Section: Scientific Foundations
Multidimensional Indexing Techniques
Techniques for indexing multimedia data are needed to preserve the efficiency of search processes as soon as the data to search in becomes large in volume and/or in dimension. These techniques aim at reducing the number of I/Os and CPU cycles needed to perform a search. Two classes of multi-dimensional indexing methods can be distinguished: exact nearest neighbor (NN) searches and approximate NN-search schemes.
Traditional multidimensional indexing techniques typically divide the data space into cells containing vectors [47] . Cell construction strategies can be classified in two broad categories: data-partitioning indexing methods that divide the data space according to the distribution of data, and space-partitioning indexing methods that divide the data space along predefined lines and store each descriptor in the appropriate cell. NN-algorithms typically use the geometrical properties of (minimum bounding) cells to eliminate cells that cannot have any impact on the result of the current query [48] .

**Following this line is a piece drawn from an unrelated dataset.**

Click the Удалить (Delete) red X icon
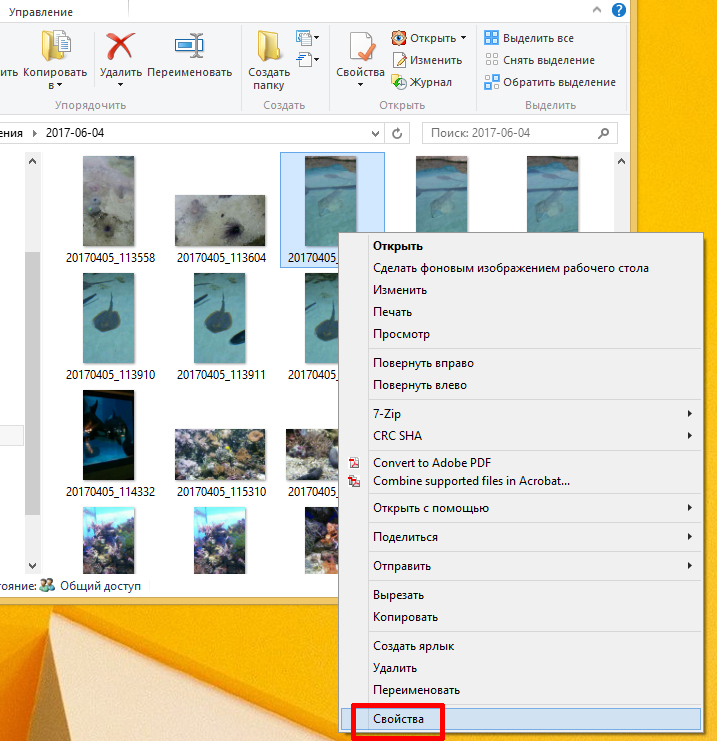The image size is (717, 741). click(120, 46)
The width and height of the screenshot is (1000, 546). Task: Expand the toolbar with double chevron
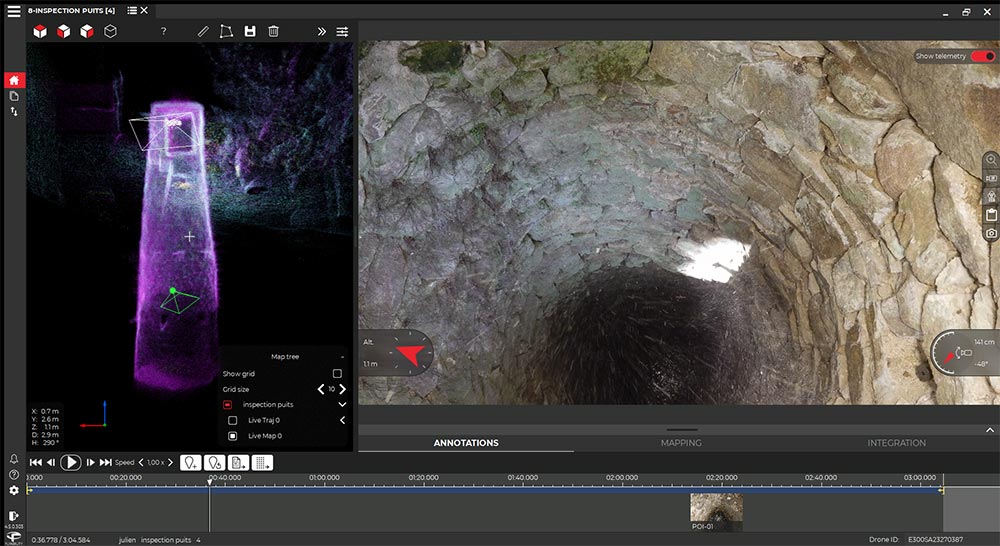(322, 31)
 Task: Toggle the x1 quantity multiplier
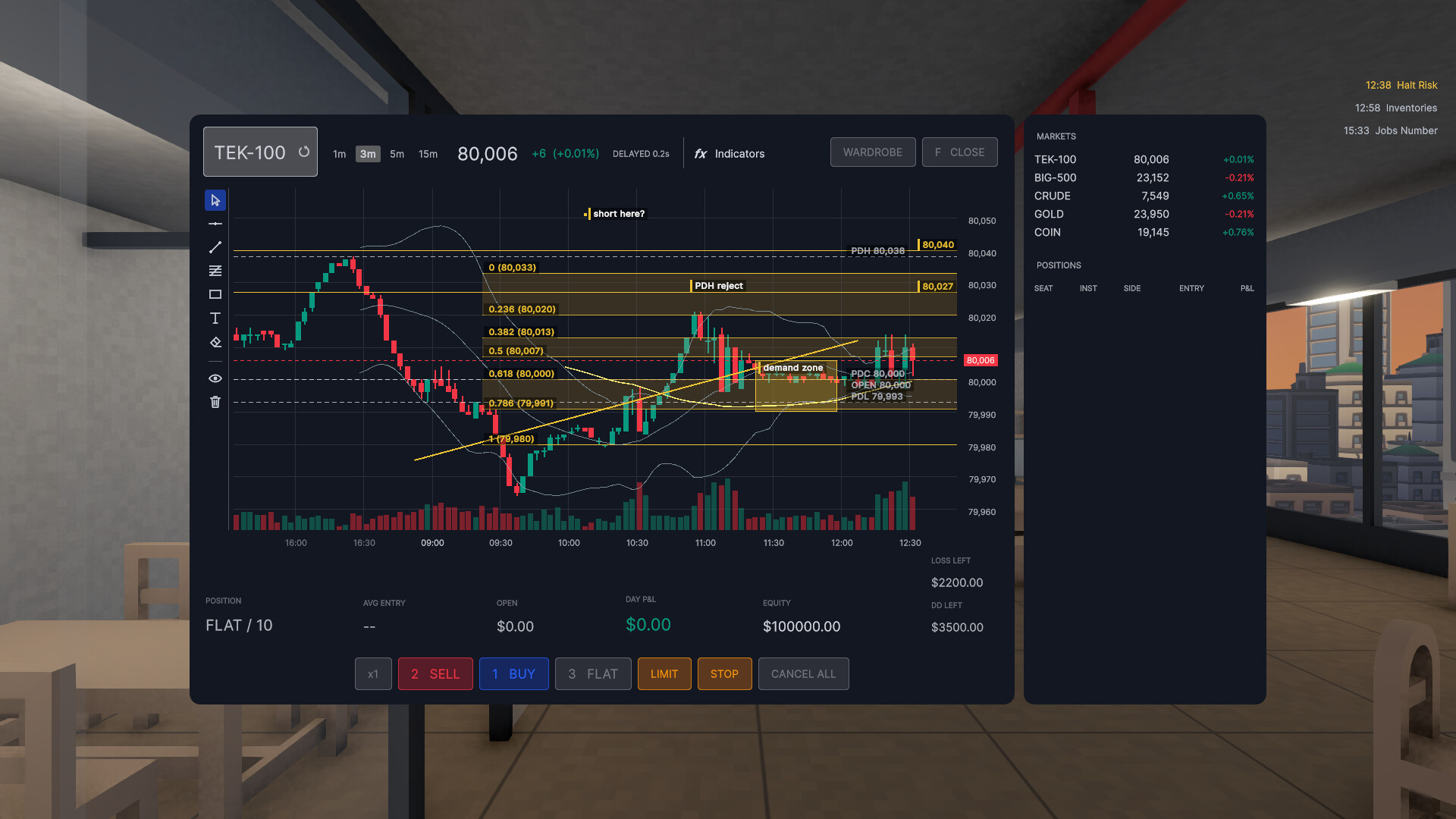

Many data-partitioning index methods derive from the seminal R-Tree [53] , and their differences lie in the properties of the shapes used to build cells and/or in the degree of overlapping between cells. Well known space-partitioning techniques are somehow related to the K-D-B-Tree [63] , and differ on the way space is split and cells encoded.
Unfortunately, the “curse of dimensionality” phenomenon makes these traditional approaches ineffective in high-dimensional spaces [46] . This phenomenon is particularly prevalent when performing exact NN-searches. There is therefore an increasing interest in performing approximate NN-searches, where result quality is traded for reduced query execution time. Many approaches to approximate NN-searches have been published; their description can be found in [46] .
Some approaches simply rely on dimensionality reduction techniques, such as PCA, but their use remains problematic when facing very high-dimensional datasets. Other approaches abort the search process early, after having accessed an arbitrary and predetermined number of cells. While this is highly effective, it does not give any clue on the quality of the result returned to the user. Some other approaches consider an approximation of the sizes of cells instead of considering their exact sizes, making somehow cells “smaller”. Shrunk cells increase efficiency of retrievals as they reduce overlap in space, but interesting vectors might be missed, however.
Recently, several approaches have transformed costly nearest neighbor searches in multidimensional space into efficient uni-dimensional accesses. One approach using locality sensitive hashing (LSH) techniques [52] uses several hash functions such that co-located vectors are likely to collide in buckets. Fagin et al. [50] proposed a framework based on projecting the descriptors onto a limited set of random lines, each line giving a ranking of the database descriptors with respect to the query descriptor.